The recommendation that I make to entrepreneurs and what I do is I say, look, you have to have a very strong belief in what you’re doing, a strong belief that you yourself have a much higher … chance of succeeding than other people. If you didn’t think that you had a differential competitive edge in doing this — well, then you shouldn’t be doing it because it’s very hard and low probability. On the other hand, while you’re playing for it, you should be thinking a lot about what your variations are in Plan B. What are the risks…? What are the things that can blow you up?

Because part of what I’m trying to educate entrepreneurs about is how to look at the risks. I say, look, as good as you may be, you don’t know what your competitors are doing. You don’t know what the product market looks like. You don’t know how that evolves. There’s always some possibility of something blowing up that you have no control over. Once they realize that, they realize they don’t really have 100% chance of success…. But then that gets to [the ideas of Intel co-founder] Andy Grove who [says] only the paranoid survive. While you have this very strong belief and aspiration, you also understand that you’re running through a minefield and that there is no 100% reliable way through a minefield. You have to maintain this mindset. The majority of the entrepreneurs that I work with understand that.

Mollick: You are a successful Silicon Valley entrepreneur and investor, and a lot of the people whom you cite are also successful, brilliant, well-connected individuals. How does this advice hold for people who may not be as connected, as innately talented or as skilled as the people in your book?

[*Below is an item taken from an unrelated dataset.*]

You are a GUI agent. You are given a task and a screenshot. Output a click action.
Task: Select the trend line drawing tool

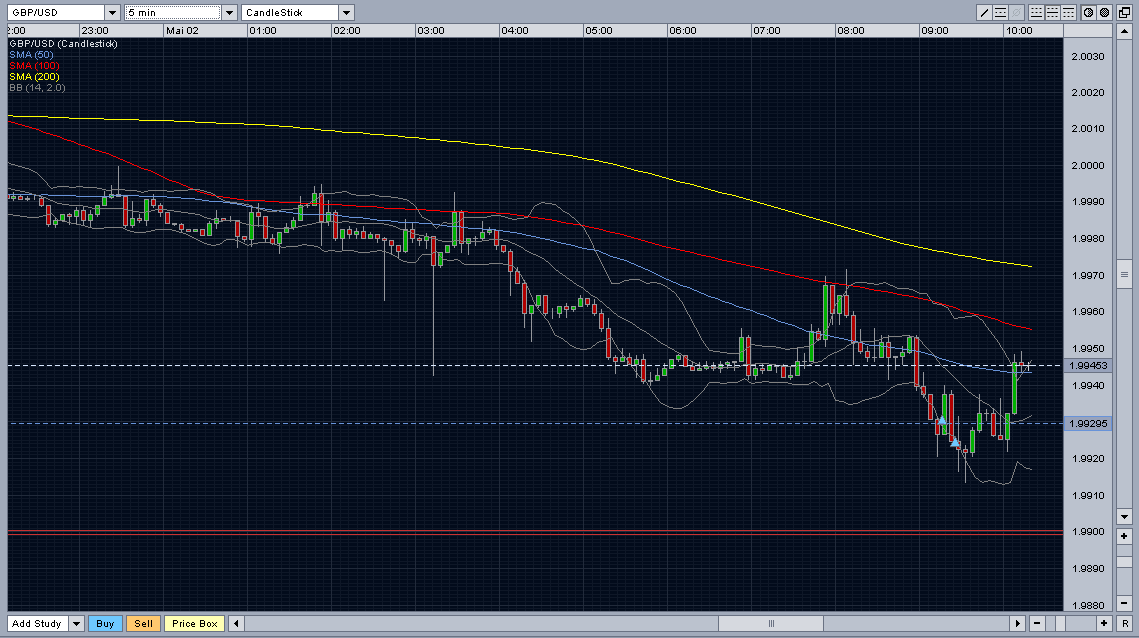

Hoffman: We have some knowledge around that, although it’s not as exhaustive as a full scientific or academic study. The same mindset and the same tools, in terms of relationship building — taking risk, competitive differentiation — apply at any level of success. As a matter of fact, the tools are what help take your success to the next step or the next level. Folks who are in the middle of Silicon Valley, very successful entrepreneurs playing the game at the highest rate, have potentially the highest returns. But I think the same tool set gives good returns to other people as well. It’s simply a way to play the game to increase your returns in an interesting way. Not all companies are Google, Microsoft or Apple, but they can still be good companies with good results. And they also play a competitive business strategy. They also hire talent. That’s why I think it’s at a universal or much broader base than just the elite from Silicon Valley.

Mollick: Given how you pull data from LinkedIn throughout your book, one of the key things you talk about is networking. I’m curious if you, from your unique position, have any particular advice about what might be most effective in networking? Or even how to use LinkedIn to network better?

Hoffman: Well, the key thing in networking is to make sure that you look at it as a mutual alliance. You’re building a set of allies, kind of a virtual company around you, and you help each other. The key thing is that it’s not about succeeding in writing someone a cold call e-mail or walking up to them at an event and doing that pitch just perfectly. Now this new important person is relating to you, which is usually the story that’s told…. When people think about their network, they tend to only think about their first-degree [contacts]…. The likelihood is the right person to help solve a particular problem … is more likely to be second degree just by the law of math. Being able to look through to find the second degree and essentially deploy that level of your network in solving problems of all natures — not just job hunting, but also the work that you’re doing — is your key for magnifying your success.